▶ **BRIEF**: Return the run of lines below that opens with the line containing "You are a computer-use" and closes with the line containing "Instruction: Open the", keeping each one exact.

▶ **RAW DATA**:
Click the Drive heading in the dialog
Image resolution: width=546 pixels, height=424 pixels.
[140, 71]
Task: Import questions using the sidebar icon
---
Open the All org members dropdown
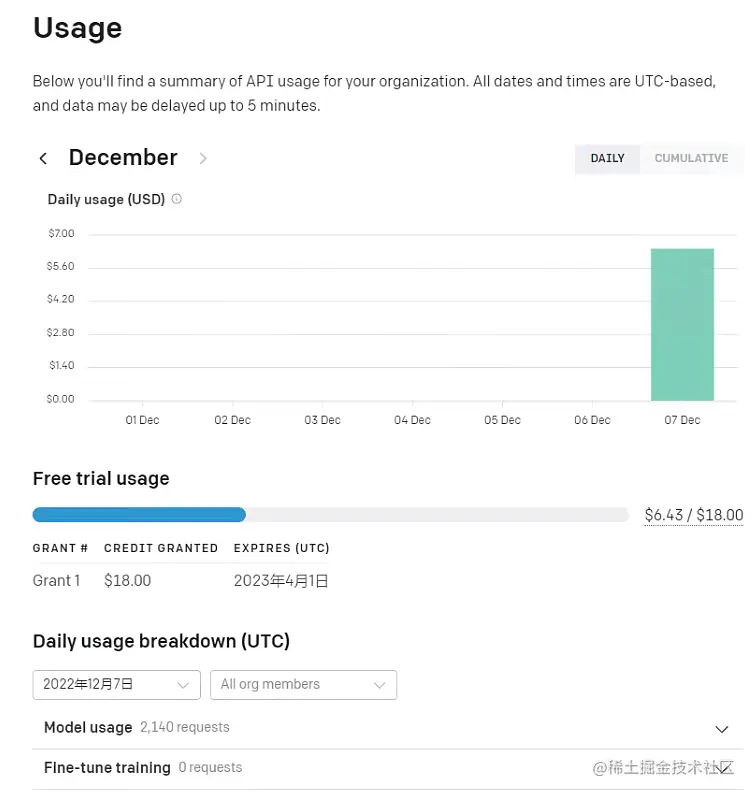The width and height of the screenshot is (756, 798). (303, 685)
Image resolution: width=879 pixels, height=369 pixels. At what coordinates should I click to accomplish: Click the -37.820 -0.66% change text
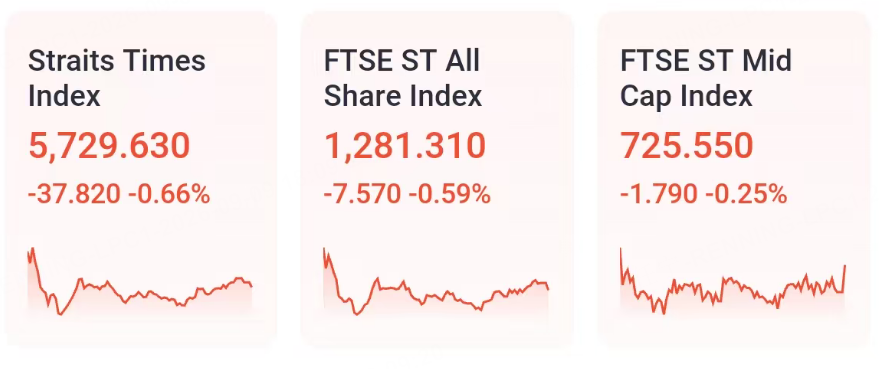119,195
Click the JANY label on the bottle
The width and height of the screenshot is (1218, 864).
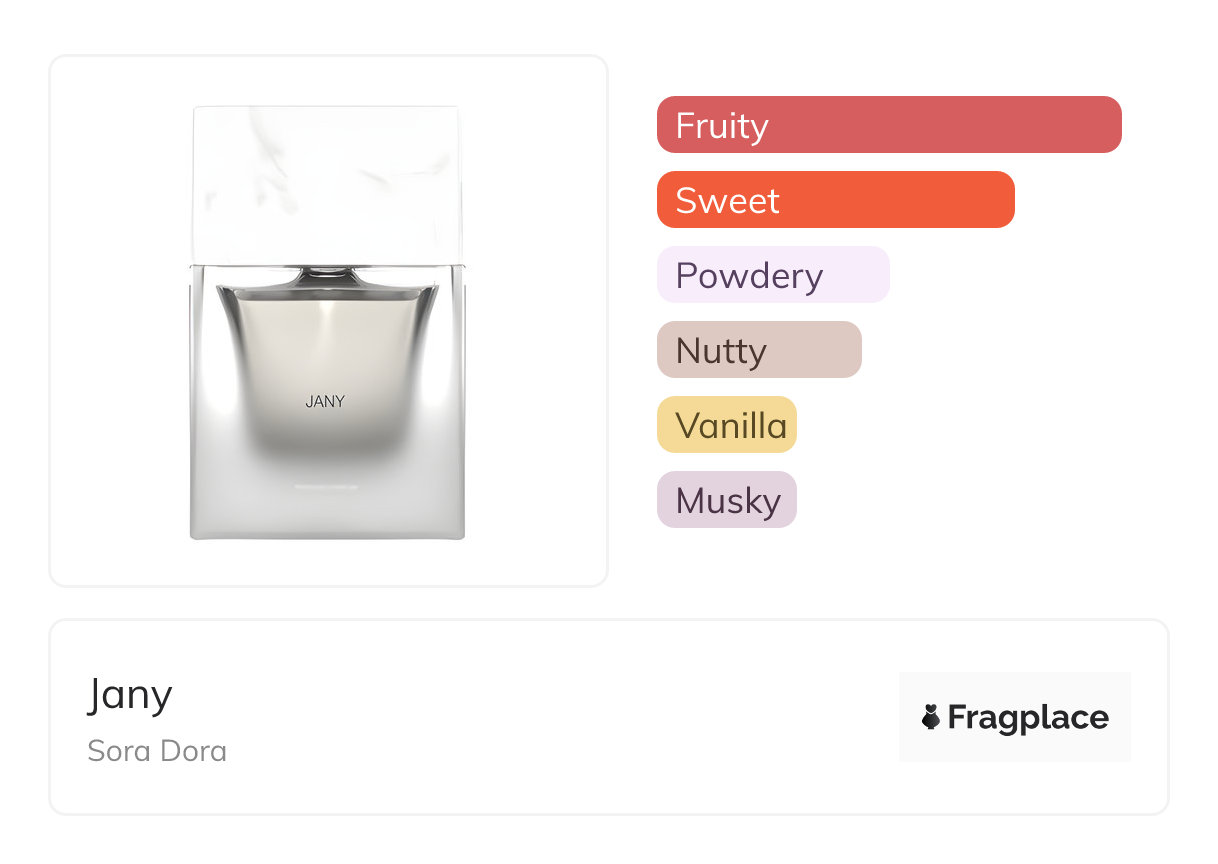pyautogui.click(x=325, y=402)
==
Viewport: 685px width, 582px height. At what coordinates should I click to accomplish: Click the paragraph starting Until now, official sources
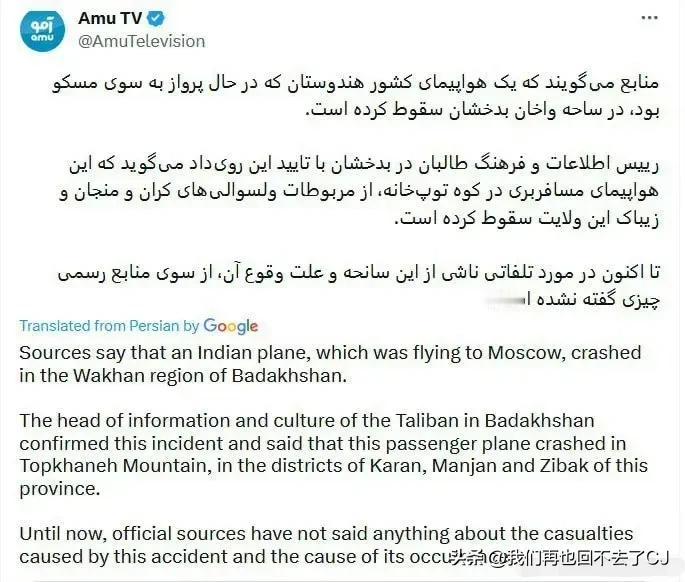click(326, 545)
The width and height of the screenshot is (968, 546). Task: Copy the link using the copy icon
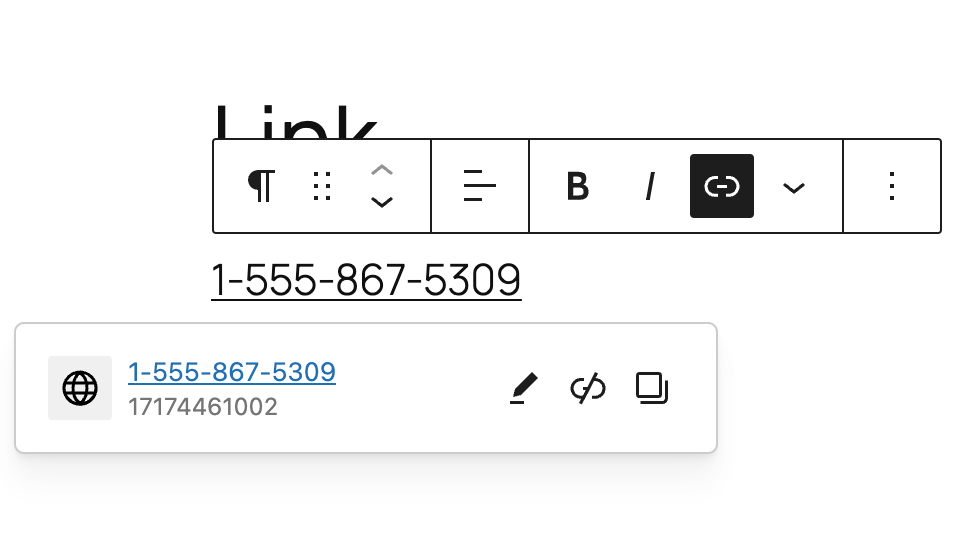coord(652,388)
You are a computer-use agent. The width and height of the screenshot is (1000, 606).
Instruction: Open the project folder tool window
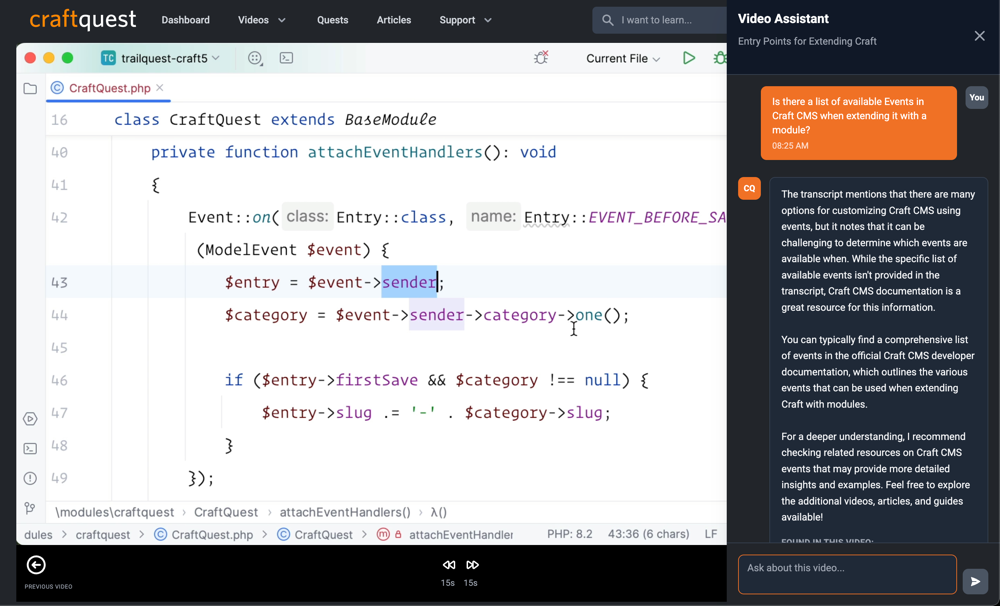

▶ **TASK ANSWER**:
You are a computer-use agent. The width and height of the screenshot is (1000, 606).
Instruction: Open the project folder tool window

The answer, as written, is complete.